* _Passage_:
= Battery isolator =

A battery isolator, also known as a split-charge diode, is an electrical device used in multi‑battery electrical systems to permit a single direct current (DC) charging source, such as a vehicle alternator, to supply power to more than one battery while preventing electrical interaction between the batteries.

In typical installations, the isolator employs one‑way current control devices (such as diodes or solid‑state switches) so that current from the charging source is directed into each battery circuit without allowing one battery to discharge into another. This arrangement enables simultaneous charging of multiple batteries from the same alternator without the batteries being directly connected in parallel, thereby helping to maintain battery charge and protect each battery from backfeeding into another during operation.

==Advantages and disadvantages==
This is beneficial because a weak or dead battery will drain the charge from a strong battery if both are connected directly together. The disadvantage to an isolator is added cost and complexity, and if a diode-type isolator is used (which is very common) there is additional voltage drop in the circuit between the charging source and the batteries.

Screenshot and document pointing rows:
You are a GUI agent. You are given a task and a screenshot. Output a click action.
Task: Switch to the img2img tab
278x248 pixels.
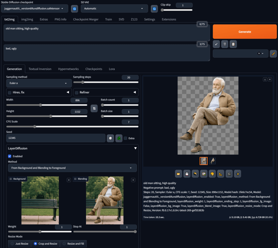27,19

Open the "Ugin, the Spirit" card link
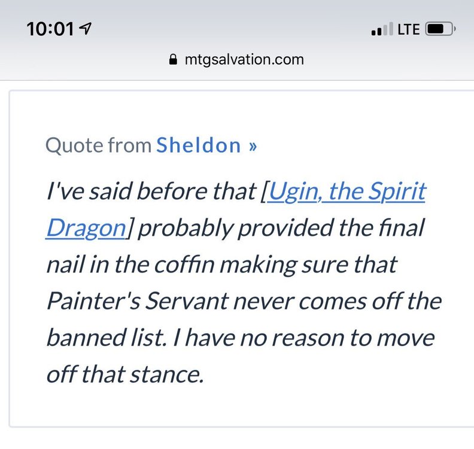(x=347, y=192)
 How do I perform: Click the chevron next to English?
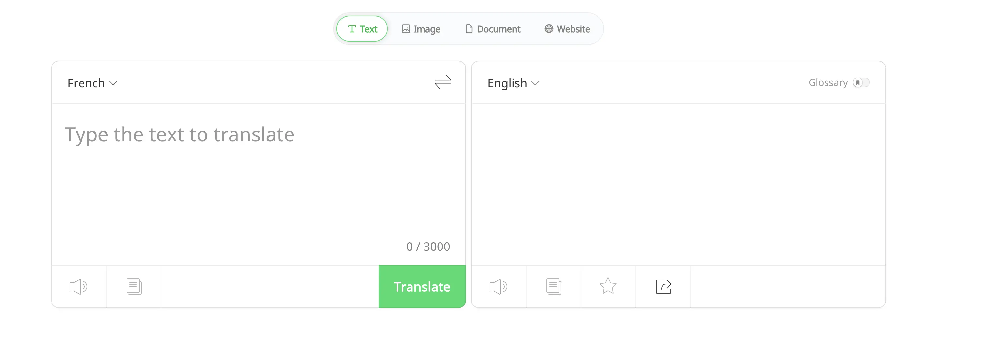[x=535, y=83]
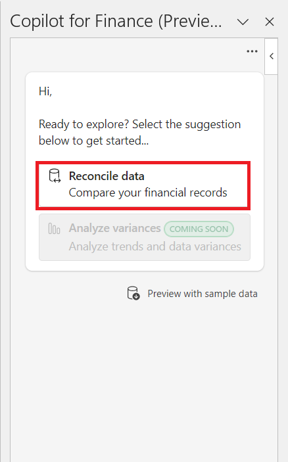This screenshot has width=288, height=462.
Task: Click the Hi greeting text
Action: tap(45, 91)
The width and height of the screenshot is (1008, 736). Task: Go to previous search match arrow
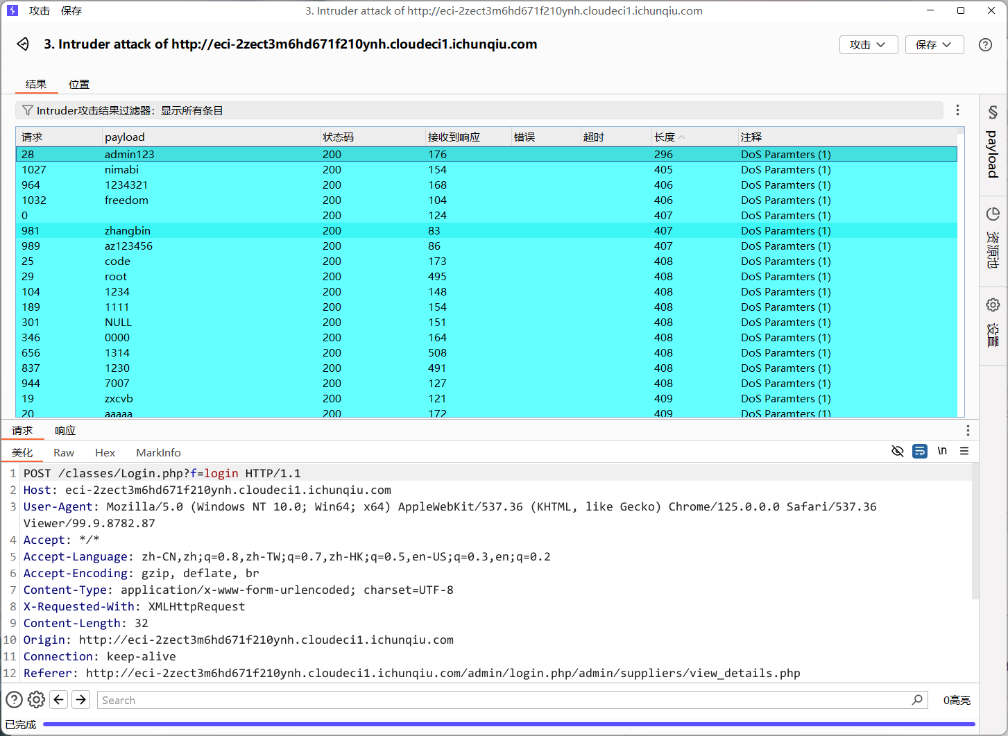[59, 699]
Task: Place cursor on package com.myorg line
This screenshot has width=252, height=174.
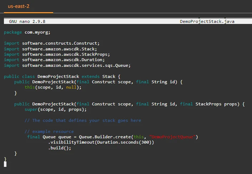Action: point(27,32)
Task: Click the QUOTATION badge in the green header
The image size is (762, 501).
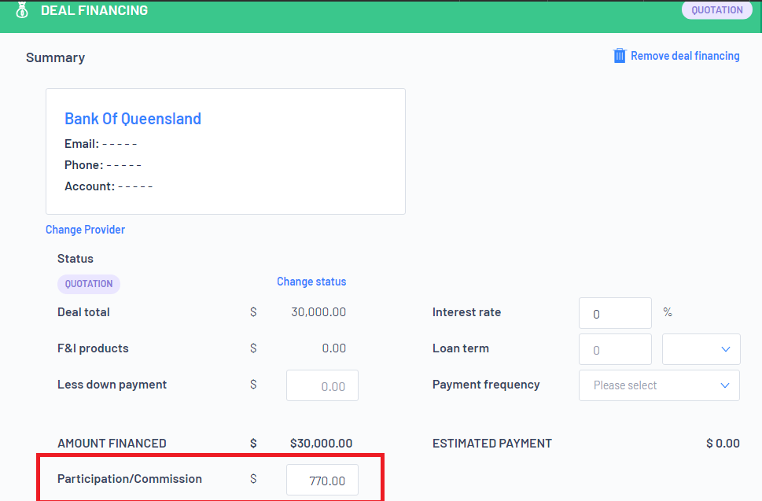Action: (716, 10)

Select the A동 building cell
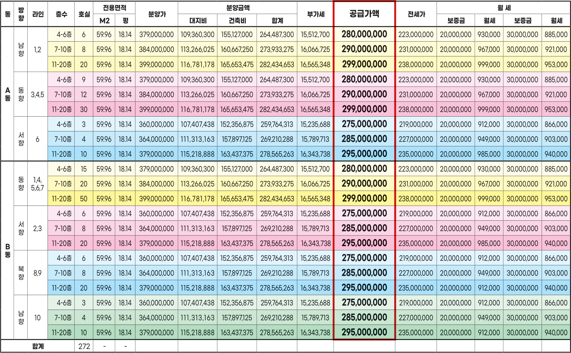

* _What is asked_:
#1 Echo the rows above word for word, leaving out the pictures.
#2 Carry on the battery isolator passage from its last sentence.

* _Outputs_:
#1
You are a GUI agent. You are given a task and a screenshot. Output a click action.
Task: Switch to the img2img tab
278x248 pixels.
27,19

Open the "Ugin, the Spirit" card link
(x=347, y=192)
 How do I perform: Click the chevron next to English?
[x=535, y=83]
This screenshot has width=288, height=462.
Task: Click the Hi greeting text
Action: tap(45, 91)
The width and height of the screenshot is (1008, 736). Task: Go to previous search match arrow
[59, 699]
Task: Place cursor on package com.myorg line
This screenshot has width=252, height=174.
Action: point(27,32)
Task: Click the QUOTATION badge in the green header
The image size is (762, 501).
Action: (716, 10)

Select the A동 building cell

#2
==Uses==
Battery isolators are commonly used on recreational vehicles, boats, utility vehicles, airplanes, and large trucks where one battery is dedicated to starting and running the engine and another battery or batteries run accessory loads.
A battery isolator helps to ensure that the starting battery has sufficient power to start the engine and recharge the batteries if, for example, loads on the auxiliary battery (e.g., refrigerator or navigation lights) cause it to be drained, or if an auxiliary battery fails.
Isolators are also used in vehicles with large, high-power car stereos and off road vehicles to accommodate high current loads such as a recovery winch.

==Components==
Several technologies have been used to achieve control of DC in this manner: silicon rectifier packages, Schottky rectifier packages, MOSFET rectifier packages, and conventional mechanical relays.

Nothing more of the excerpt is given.